EXERCISE DIRECTIONS:
Pull out every line of the listing below where "size" appears.

RECORD EXTRACTS:
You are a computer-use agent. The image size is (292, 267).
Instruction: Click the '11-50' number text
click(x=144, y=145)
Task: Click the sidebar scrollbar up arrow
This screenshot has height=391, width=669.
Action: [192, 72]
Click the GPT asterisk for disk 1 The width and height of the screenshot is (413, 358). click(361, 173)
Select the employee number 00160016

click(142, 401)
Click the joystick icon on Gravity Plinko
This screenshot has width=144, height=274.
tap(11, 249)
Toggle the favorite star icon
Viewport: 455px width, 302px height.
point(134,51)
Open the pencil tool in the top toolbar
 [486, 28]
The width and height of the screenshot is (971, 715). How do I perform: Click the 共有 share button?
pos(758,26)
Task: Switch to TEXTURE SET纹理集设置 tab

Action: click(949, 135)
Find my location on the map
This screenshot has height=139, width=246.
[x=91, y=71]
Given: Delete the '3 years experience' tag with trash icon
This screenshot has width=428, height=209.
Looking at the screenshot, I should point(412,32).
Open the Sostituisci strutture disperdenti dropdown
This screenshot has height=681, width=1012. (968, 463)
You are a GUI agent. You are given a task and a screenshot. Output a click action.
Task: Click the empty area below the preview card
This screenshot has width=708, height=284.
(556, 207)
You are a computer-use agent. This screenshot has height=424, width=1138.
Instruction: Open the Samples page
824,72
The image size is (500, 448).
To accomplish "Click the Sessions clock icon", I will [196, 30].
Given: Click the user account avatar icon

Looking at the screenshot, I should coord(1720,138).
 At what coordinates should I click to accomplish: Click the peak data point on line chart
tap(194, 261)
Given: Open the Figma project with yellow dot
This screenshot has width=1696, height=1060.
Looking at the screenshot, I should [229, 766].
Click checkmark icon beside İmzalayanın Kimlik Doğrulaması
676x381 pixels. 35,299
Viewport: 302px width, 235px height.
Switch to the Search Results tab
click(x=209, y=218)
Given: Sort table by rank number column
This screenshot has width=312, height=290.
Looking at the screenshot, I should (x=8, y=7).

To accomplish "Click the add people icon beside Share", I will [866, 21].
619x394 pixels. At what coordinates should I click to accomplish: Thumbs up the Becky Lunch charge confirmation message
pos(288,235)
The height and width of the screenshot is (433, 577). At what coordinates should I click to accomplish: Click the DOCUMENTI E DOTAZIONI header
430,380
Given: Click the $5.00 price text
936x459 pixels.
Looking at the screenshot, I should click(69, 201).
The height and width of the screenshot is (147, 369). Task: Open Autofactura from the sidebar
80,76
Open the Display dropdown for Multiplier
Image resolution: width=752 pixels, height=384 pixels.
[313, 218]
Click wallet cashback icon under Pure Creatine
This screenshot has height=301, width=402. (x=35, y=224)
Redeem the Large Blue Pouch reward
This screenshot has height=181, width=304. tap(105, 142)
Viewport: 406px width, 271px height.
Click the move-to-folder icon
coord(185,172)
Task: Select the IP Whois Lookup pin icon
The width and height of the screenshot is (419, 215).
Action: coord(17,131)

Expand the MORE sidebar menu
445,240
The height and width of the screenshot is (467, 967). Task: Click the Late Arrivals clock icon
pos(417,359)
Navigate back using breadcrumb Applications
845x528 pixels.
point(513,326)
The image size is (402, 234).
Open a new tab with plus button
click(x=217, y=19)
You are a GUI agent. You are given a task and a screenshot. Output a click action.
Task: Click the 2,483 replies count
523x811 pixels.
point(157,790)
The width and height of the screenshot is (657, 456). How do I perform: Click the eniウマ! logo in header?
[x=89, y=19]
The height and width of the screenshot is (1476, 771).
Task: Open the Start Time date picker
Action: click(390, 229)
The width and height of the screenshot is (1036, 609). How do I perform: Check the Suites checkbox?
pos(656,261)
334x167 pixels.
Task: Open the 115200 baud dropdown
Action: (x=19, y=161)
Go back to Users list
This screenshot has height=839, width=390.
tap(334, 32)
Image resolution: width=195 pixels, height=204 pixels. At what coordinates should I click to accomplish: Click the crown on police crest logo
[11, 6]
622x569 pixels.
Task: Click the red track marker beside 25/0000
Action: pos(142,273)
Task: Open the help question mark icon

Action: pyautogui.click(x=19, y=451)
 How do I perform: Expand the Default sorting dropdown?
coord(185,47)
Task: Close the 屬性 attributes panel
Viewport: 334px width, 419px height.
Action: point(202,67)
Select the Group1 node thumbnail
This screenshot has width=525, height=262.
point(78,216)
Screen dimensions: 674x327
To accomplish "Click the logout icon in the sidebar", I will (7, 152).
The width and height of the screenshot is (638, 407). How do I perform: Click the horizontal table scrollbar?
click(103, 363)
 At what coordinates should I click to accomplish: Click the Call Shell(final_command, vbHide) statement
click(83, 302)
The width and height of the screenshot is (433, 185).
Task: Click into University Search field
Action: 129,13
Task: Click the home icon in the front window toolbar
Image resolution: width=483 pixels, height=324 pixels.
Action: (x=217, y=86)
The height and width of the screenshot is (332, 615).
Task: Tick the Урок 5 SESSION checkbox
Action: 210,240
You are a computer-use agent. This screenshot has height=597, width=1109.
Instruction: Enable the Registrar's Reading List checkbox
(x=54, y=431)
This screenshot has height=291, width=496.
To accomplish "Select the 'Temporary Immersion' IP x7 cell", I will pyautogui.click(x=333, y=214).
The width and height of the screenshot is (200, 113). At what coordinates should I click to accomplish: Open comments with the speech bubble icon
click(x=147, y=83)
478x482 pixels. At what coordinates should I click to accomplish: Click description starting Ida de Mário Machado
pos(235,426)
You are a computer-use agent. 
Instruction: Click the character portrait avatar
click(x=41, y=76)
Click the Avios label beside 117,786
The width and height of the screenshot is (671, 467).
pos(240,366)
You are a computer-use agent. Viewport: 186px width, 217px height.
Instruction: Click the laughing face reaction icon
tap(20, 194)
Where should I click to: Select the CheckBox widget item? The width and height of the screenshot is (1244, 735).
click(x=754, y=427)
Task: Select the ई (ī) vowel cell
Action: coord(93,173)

RESULT:
You are a computer-use agent. The image size is (292, 267).
The image size is (500, 448).
The image size is (402, 234).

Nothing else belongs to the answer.